Susceptibility artifact correction in MR thermometry for monitoring of mild radiofrequency hyperthermia using total field inversion

Abstract

Purpose: MR temperature monitoring of mild radiofrequency hyperthermia (RF-HT) of cancer exploits the linear resonance frequency shift of water with temperature. Motion-induced susceptibility distribution changes cause artifacts that we correct here using the total field inversion (TFI) approach.

Methods: The performance of TFI was compared to two background field removal (BFR) methods: Laplacian boundary value (LBV) and projection onto dipole fields (PDF). Data sets with spatial susceptibility change and $B_0$ -drift were simulated, phantom heating experiments were performed, four volunteer data sets at thermoneutral conditions as well as data from one cervical cancer, two sarcoma, and one seroma patients undergoing mild RF-HT were corrected using the proposed methods.

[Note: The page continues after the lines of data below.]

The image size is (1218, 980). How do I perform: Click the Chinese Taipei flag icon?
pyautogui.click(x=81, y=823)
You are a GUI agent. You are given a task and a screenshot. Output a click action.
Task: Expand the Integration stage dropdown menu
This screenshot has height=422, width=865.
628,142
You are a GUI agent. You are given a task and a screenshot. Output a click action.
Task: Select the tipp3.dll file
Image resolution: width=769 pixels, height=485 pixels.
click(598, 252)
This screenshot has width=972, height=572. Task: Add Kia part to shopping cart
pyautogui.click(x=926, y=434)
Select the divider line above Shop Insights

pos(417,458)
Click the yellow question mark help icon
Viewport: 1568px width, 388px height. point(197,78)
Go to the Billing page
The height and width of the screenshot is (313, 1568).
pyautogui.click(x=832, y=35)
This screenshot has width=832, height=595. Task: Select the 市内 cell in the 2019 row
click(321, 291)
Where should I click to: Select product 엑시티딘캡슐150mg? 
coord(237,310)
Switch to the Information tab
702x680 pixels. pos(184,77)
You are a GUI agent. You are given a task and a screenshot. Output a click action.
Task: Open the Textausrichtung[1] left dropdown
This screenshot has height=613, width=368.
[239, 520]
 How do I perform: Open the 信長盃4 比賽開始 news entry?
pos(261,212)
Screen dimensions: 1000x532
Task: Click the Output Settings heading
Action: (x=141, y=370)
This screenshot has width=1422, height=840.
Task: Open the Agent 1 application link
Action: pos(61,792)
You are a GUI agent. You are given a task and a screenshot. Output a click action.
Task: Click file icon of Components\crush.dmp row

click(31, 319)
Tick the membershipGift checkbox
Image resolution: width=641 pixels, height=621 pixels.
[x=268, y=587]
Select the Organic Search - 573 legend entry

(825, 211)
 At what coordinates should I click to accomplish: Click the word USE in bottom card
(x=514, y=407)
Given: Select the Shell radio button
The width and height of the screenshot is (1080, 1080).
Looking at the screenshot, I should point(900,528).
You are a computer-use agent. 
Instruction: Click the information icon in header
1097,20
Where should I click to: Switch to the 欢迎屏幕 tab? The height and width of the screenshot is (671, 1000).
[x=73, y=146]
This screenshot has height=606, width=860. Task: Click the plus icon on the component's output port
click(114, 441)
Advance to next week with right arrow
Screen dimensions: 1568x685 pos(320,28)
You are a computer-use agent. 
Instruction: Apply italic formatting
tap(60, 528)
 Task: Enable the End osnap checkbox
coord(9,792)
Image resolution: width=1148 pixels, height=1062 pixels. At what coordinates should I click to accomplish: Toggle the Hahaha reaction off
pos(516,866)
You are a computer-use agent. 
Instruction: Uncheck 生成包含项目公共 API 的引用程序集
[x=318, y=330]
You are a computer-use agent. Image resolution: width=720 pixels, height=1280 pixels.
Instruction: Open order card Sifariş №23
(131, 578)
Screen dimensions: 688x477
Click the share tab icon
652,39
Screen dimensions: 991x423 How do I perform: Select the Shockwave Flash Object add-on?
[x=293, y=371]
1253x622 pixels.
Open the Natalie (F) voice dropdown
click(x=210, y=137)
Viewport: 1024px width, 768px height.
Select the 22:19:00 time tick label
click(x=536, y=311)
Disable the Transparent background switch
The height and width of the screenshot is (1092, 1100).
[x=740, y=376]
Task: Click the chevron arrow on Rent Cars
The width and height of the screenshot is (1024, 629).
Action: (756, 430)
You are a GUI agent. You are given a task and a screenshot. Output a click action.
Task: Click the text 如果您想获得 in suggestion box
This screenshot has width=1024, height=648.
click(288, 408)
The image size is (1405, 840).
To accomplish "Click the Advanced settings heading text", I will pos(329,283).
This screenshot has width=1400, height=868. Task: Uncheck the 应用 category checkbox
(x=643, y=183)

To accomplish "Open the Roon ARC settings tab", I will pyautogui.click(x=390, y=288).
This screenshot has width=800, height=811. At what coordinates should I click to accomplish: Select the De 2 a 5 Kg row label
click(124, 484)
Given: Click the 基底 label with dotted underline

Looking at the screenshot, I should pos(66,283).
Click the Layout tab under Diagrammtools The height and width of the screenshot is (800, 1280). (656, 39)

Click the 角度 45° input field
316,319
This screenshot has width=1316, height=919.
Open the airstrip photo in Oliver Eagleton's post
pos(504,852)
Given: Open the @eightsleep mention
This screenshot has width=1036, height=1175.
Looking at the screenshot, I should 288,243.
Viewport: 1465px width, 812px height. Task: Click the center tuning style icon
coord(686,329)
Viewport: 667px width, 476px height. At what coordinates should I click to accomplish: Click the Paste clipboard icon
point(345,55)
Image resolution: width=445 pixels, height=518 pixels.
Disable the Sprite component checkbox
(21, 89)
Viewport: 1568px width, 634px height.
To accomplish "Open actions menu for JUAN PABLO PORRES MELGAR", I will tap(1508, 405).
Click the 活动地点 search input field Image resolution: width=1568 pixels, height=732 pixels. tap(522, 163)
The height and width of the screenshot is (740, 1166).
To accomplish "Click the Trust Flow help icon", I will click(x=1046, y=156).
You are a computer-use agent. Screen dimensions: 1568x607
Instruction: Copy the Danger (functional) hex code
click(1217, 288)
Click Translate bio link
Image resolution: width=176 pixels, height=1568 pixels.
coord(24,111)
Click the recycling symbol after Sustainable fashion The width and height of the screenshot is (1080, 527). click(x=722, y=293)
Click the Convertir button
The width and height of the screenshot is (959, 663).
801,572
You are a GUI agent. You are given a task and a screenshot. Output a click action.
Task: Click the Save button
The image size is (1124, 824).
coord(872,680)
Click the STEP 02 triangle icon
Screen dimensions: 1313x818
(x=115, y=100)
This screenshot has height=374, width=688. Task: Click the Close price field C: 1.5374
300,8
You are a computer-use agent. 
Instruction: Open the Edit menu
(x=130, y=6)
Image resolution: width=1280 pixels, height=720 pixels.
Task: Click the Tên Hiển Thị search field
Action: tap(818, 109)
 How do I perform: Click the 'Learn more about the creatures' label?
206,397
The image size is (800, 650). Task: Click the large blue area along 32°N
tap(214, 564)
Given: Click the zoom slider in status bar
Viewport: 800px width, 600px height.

Results: Simulations and phantom heating experiments revealed that using BFR or TFI preserves temperature-induced phase change, while removing susceptibility artifacts and $B_0$ -drift. TFI resulted in the least cumulative error for all four volunteers. Temperature probe information from four patient data sets were best depicted by TFI-corrected data in terms of accuracy and precision. TFI also performed best in case of the sarcoma treatment without temperature probe.

Conclusion: TFI outperforms previously suggested BFR methods in terms of accuracy and robustness. While PDF consistently overestimates susceptibility contribution, and LBV removes valuable pixel information, TFI is more robust and leads to more accurate temperature estimations.

Keywords: MR thermometry; interventional; mild hyperthermia; motion artifact; proton resonance frequency shift; susceptibility artifact; total field inversion.